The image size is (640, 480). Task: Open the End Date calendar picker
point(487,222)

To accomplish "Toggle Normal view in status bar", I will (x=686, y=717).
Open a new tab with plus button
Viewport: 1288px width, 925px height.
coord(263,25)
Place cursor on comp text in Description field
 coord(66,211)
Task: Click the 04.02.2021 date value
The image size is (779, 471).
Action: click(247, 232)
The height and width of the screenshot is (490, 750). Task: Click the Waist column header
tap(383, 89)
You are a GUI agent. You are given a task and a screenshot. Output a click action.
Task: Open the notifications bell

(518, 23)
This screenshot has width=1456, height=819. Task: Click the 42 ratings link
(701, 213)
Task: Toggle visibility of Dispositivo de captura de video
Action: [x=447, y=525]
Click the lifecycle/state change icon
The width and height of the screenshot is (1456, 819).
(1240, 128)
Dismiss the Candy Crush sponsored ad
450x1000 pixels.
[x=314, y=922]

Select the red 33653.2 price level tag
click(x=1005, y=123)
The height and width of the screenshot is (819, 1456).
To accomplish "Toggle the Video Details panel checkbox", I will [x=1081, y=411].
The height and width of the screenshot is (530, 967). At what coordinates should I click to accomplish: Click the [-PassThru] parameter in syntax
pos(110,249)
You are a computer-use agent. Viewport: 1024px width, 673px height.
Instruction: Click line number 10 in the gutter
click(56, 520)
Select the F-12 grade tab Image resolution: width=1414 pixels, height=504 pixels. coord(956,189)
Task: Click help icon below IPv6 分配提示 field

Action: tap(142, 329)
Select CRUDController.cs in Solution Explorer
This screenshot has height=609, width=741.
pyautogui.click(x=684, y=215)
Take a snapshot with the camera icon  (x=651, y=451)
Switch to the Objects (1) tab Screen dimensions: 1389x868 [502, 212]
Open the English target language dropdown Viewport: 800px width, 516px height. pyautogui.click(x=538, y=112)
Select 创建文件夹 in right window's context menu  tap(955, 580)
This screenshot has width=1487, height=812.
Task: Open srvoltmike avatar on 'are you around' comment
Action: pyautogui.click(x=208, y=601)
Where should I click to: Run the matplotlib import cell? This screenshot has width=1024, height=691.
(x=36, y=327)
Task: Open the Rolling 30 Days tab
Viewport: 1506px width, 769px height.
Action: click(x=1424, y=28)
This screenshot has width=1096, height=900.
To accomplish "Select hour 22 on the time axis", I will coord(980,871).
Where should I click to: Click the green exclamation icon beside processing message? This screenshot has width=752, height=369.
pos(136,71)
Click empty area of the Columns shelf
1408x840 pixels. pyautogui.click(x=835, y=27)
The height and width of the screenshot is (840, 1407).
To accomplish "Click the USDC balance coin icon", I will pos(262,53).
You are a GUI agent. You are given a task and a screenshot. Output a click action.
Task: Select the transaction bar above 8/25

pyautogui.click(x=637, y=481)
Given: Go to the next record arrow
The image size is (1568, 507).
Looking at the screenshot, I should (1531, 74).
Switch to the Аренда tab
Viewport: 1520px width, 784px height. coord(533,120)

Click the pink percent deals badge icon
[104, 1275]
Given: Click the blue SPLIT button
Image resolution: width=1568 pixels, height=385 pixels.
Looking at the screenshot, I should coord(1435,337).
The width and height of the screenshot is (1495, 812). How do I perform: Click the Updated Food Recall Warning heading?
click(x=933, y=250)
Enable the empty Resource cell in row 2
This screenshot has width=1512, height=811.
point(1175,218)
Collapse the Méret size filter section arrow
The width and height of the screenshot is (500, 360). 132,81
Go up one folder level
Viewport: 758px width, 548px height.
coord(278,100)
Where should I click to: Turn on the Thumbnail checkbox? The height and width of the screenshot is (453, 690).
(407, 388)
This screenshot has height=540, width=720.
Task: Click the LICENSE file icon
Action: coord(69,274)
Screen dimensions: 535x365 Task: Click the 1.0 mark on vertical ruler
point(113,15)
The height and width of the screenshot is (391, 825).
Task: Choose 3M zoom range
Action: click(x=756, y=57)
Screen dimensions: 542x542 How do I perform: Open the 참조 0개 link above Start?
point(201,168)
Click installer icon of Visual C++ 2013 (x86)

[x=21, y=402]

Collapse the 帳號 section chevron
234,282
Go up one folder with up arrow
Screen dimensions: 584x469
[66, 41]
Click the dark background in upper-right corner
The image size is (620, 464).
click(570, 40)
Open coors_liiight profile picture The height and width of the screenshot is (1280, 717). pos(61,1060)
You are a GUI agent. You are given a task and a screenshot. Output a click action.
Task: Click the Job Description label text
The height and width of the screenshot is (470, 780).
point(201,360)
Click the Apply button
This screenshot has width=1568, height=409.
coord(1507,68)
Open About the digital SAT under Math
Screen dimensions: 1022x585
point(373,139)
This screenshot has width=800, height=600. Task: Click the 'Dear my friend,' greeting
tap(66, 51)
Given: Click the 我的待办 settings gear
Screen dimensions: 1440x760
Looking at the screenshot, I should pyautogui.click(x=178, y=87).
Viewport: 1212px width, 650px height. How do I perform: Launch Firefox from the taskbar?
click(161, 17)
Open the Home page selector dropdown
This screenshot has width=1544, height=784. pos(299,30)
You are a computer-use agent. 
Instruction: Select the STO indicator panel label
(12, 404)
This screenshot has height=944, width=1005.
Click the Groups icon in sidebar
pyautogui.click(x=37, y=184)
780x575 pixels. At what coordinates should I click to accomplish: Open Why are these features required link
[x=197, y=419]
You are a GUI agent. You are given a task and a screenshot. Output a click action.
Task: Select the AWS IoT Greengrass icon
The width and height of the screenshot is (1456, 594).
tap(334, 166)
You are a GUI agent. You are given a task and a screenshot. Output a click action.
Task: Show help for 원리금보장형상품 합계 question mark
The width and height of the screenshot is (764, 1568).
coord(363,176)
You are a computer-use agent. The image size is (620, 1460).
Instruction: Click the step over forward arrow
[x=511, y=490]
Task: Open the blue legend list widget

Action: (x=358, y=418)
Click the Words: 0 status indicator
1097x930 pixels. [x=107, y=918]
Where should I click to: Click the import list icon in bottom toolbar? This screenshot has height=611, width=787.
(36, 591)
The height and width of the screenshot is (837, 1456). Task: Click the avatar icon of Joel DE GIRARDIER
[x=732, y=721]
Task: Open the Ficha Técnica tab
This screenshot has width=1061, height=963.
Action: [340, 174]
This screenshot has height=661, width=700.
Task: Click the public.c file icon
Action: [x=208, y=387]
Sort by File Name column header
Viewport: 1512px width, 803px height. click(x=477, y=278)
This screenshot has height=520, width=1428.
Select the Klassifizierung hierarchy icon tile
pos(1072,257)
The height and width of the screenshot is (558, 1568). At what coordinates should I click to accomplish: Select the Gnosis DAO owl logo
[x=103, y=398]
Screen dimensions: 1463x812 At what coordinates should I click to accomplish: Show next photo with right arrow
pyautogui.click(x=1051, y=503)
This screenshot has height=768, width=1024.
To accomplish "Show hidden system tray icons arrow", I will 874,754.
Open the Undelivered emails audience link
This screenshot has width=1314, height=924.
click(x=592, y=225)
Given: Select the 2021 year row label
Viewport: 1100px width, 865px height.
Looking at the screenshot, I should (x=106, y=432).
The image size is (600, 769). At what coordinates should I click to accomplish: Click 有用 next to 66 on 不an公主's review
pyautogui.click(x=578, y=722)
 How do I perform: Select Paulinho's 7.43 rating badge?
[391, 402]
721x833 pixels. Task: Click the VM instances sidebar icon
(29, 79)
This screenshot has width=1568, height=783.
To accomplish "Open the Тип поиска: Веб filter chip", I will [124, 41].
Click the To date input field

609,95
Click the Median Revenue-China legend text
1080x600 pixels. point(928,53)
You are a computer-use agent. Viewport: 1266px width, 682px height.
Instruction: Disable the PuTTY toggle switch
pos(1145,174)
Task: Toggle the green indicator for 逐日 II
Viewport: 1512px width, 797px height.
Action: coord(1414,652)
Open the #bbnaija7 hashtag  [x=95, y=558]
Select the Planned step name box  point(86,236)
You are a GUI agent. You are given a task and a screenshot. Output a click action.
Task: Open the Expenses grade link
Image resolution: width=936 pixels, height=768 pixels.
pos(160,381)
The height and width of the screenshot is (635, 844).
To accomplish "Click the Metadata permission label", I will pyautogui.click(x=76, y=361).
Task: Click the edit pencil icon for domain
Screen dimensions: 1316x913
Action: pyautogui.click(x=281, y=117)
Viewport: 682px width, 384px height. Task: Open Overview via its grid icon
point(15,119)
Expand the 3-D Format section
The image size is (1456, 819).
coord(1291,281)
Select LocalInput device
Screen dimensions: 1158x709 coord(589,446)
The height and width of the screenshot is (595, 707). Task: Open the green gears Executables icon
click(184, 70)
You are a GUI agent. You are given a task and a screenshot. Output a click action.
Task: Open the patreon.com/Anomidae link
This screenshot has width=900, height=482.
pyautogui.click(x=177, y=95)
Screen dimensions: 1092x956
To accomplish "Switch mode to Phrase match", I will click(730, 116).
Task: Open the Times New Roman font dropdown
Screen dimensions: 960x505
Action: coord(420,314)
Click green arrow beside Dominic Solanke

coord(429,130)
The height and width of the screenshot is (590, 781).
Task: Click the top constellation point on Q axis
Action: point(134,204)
----
WHAT IS BEING ASKED: Set down, exactly as they appear, the line holding "The height and width of the screenshot is (595, 707)." and every line after it until the records end.

PROBLEM SOLUTION:
The height and width of the screenshot is (595, 707). Task: Open the green gears Executables icon
click(184, 70)
You are a GUI agent. You are given a task and a screenshot. Output a click action.
Task: Open the patreon.com/Anomidae link
This screenshot has width=900, height=482.
pyautogui.click(x=177, y=95)
Screen dimensions: 1092x956
To accomplish "Switch mode to Phrase match", I will click(730, 116).
Task: Open the Times New Roman font dropdown
Screen dimensions: 960x505
Action: coord(420,314)
Click green arrow beside Dominic Solanke

coord(429,130)
The height and width of the screenshot is (590, 781).
Task: Click the top constellation point on Q axis
Action: point(134,204)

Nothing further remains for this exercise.